Страница:
Одинокий волк. Жизнь Жаботинского. Том 1 — страница 67 из 156

Опасно здесь то, что такой человек уже невольно дорожит своей "железной" легендой, а потому принимает только те советы, которые дают ему случай лишний раз проявить "железные" качества. Тут раздолье именно таким советчикам, что умеют нашептывать против всего "сентиментального", "мягкотелого", против "идеологии", как выразился бы Наполеон. Сам по себе Алленби, вероятно, не враг ни евреям, ни сионизму — вообще вряд ли есть у него свой взгляд на такие проблемы; и теперь, когда он не у дел, и советчики перестали вокруг него увиваться, он, говорят, очень сочувственно к нам относится, но в те годы эта черта его помогла отравить и штаб, и армию, и всю правительственную машину таким озлобленным юдофобством, какого я и в старой России не помню"[445].

Задание a: Верните записи без изменений, начиная со строки, где есть «Where should I click to: Switch», и заканчивая последней строкой записей.

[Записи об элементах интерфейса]
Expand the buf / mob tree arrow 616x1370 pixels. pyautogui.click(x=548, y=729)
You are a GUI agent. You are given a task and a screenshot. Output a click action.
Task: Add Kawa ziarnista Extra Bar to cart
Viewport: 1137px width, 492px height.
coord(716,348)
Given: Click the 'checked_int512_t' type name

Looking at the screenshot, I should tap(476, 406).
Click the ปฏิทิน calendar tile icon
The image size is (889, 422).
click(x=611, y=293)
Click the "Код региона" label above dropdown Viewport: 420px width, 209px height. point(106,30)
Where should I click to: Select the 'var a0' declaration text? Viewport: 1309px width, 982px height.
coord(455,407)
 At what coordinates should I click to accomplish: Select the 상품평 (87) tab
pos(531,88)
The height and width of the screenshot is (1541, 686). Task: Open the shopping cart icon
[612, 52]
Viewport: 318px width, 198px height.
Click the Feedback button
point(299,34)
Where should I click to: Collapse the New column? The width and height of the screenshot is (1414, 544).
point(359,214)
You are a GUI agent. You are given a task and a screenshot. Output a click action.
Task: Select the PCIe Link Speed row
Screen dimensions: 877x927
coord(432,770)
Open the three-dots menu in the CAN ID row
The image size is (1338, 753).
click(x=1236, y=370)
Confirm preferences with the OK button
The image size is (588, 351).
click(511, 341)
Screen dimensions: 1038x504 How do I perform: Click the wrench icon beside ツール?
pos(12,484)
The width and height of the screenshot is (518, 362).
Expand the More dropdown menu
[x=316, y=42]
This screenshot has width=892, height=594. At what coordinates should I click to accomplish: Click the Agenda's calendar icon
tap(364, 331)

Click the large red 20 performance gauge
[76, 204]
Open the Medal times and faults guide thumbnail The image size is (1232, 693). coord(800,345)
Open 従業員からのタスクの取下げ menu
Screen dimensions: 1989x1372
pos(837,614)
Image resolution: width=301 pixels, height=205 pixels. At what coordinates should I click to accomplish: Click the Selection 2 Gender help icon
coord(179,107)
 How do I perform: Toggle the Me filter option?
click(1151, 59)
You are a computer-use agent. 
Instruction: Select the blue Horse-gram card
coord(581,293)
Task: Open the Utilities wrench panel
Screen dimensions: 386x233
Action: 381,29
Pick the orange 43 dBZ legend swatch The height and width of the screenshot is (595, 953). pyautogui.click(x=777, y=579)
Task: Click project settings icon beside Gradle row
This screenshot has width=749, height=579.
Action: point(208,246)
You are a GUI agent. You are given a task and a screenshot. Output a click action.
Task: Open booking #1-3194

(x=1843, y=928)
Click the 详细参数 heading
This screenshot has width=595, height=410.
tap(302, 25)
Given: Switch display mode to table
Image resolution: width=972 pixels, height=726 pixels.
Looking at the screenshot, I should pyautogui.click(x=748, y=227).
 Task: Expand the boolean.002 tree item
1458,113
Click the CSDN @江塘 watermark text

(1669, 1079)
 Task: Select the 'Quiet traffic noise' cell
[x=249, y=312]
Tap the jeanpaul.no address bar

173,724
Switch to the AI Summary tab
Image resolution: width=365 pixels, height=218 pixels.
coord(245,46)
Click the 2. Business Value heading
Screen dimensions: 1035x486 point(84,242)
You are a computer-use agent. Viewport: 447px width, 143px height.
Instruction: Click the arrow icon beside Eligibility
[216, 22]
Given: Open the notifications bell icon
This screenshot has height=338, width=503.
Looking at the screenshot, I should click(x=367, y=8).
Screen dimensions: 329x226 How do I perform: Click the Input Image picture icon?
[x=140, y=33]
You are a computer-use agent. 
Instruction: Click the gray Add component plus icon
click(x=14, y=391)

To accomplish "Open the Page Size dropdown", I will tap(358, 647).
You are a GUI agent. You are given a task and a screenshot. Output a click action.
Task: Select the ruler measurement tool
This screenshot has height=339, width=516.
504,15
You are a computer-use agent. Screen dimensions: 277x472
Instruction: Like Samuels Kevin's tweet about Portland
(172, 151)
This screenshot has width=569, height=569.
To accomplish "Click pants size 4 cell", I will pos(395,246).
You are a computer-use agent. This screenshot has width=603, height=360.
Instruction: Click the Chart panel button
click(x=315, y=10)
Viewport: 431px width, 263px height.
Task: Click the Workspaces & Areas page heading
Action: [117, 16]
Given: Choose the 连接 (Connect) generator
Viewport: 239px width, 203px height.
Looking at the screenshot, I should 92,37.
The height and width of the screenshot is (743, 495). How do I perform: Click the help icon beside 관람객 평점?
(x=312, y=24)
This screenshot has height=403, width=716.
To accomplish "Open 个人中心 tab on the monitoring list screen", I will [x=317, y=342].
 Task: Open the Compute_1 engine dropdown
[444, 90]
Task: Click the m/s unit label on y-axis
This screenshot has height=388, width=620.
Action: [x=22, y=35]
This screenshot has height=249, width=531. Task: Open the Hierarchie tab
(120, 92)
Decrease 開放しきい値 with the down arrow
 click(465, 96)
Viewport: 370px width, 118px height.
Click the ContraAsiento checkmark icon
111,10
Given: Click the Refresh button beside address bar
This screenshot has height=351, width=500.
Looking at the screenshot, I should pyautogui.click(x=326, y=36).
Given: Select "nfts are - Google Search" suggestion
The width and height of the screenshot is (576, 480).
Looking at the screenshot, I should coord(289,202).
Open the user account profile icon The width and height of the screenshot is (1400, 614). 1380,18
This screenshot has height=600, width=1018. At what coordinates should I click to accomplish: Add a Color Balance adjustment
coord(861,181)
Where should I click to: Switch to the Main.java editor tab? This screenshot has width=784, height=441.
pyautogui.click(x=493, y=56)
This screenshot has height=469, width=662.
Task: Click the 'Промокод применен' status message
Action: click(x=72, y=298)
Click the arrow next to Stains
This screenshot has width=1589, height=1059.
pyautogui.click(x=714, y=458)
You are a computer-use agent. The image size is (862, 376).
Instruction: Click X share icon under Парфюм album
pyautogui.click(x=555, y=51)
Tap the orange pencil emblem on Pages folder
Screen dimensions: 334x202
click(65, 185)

Задание b:
Ответьте по отрывку о Жаботинском:
(i) Какая это страница тома и сколько в нем страниц всего?
(ii) Кто, согласно отрывку, назвал бы «сентиментальное» и «мягкотелое» словом «идеология»?
(iii) Как, по слухам, Алленби относится к «нам» теперь, когда он не у дел?

Разбор решения a:
Where should I click to: Switch to the Main.java editor tab? This screenshot has width=784, height=441.
pyautogui.click(x=493, y=56)
This screenshot has height=469, width=662.
Task: Click the 'Промокод применен' status message
Action: click(x=72, y=298)
Click the arrow next to Stains
This screenshot has width=1589, height=1059.
pyautogui.click(x=714, y=458)
You are a computer-use agent. The image size is (862, 376).
Instruction: Click X share icon under Парфюм album
pyautogui.click(x=555, y=51)
Tap the orange pencil emblem on Pages folder
Screen dimensions: 334x202
click(65, 185)

Разбор решения b:
(i) Страница 67 из 156.
(ii) Наполеон.
(iii) Очень сочувственно.